BEGIN

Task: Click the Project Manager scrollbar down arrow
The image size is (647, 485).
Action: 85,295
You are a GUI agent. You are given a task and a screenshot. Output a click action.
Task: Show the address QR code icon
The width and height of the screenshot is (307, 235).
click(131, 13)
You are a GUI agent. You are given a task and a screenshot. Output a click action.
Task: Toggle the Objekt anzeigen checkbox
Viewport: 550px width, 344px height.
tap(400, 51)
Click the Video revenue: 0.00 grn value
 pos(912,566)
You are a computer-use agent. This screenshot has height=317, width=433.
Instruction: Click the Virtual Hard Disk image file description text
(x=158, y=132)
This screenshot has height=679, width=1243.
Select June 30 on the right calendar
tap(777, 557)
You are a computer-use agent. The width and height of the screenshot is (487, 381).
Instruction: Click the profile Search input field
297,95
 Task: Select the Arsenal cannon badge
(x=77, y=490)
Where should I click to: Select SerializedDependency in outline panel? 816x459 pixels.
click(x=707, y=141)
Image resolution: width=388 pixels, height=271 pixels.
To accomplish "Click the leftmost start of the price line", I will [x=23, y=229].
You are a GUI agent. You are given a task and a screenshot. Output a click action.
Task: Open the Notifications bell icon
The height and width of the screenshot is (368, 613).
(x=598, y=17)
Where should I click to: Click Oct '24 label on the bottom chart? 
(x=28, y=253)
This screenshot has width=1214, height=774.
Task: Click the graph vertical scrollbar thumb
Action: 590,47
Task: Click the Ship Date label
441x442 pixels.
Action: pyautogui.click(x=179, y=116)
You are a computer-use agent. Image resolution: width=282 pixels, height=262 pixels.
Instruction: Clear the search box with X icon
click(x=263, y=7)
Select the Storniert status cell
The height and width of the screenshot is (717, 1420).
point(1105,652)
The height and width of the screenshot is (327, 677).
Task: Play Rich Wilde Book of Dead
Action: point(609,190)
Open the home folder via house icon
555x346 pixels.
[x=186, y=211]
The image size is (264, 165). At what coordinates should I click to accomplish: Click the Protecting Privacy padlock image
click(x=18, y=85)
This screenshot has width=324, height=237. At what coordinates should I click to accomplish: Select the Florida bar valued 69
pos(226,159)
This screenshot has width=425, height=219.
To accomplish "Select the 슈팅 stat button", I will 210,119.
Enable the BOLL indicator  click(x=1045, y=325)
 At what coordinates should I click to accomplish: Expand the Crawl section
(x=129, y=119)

END

## BRIEF:
Starting at the top of the listing above, write out every line exactly as it appears.

## REPLY TO THE EXERCISE:
Task: Click the Project Manager scrollbar down arrow
The image size is (647, 485).
Action: 85,295
You are a GUI agent. You are given a task and a screenshot. Output a click action.
Task: Show the address QR code icon
The width and height of the screenshot is (307, 235).
click(131, 13)
You are a GUI agent. You are given a task and a screenshot. Output a click action.
Task: Toggle the Objekt anzeigen checkbox
Viewport: 550px width, 344px height.
tap(400, 51)
Click the Video revenue: 0.00 grn value
 pos(912,566)
You are a computer-use agent. This screenshot has height=317, width=433.
Instruction: Click the Virtual Hard Disk image file description text
(x=158, y=132)
This screenshot has height=679, width=1243.
Select June 30 on the right calendar
tap(777, 557)
You are a computer-use agent. The width and height of the screenshot is (487, 381).
Instruction: Click the profile Search input field
297,95
 Task: Select the Arsenal cannon badge
(x=77, y=490)
Where should I click to: Select SerializedDependency in outline panel? 816x459 pixels.
click(x=707, y=141)
Image resolution: width=388 pixels, height=271 pixels.
To accomplish "Click the leftmost start of the price line", I will [x=23, y=229].
You are a GUI agent. You are given a task and a screenshot. Output a click action.
Task: Open the Notifications bell icon
The height and width of the screenshot is (368, 613).
(x=598, y=17)
Where should I click to: Click Oct '24 label on the bottom chart? 
(x=28, y=253)
This screenshot has width=1214, height=774.
Task: Click the graph vertical scrollbar thumb
Action: 590,47
Task: Click the Ship Date label
441x442 pixels.
Action: pyautogui.click(x=179, y=116)
You are a computer-use agent. Image resolution: width=282 pixels, height=262 pixels.
Instruction: Clear the search box with X icon
click(x=263, y=7)
Select the Storniert status cell
The height and width of the screenshot is (717, 1420).
point(1105,652)
The height and width of the screenshot is (327, 677).
Task: Play Rich Wilde Book of Dead
Action: point(609,190)
Open the home folder via house icon
555x346 pixels.
[x=186, y=211]
The image size is (264, 165). At what coordinates should I click to accomplish: Click the Protecting Privacy padlock image
click(x=18, y=85)
This screenshot has width=324, height=237. At what coordinates should I click to accomplish: Select the Florida bar valued 69
pos(226,159)
This screenshot has width=425, height=219.
To accomplish "Select the 슈팅 stat button", I will 210,119.
Enable the BOLL indicator  click(x=1045, y=325)
 At what coordinates should I click to accomplish: Expand the Crawl section
(x=129, y=119)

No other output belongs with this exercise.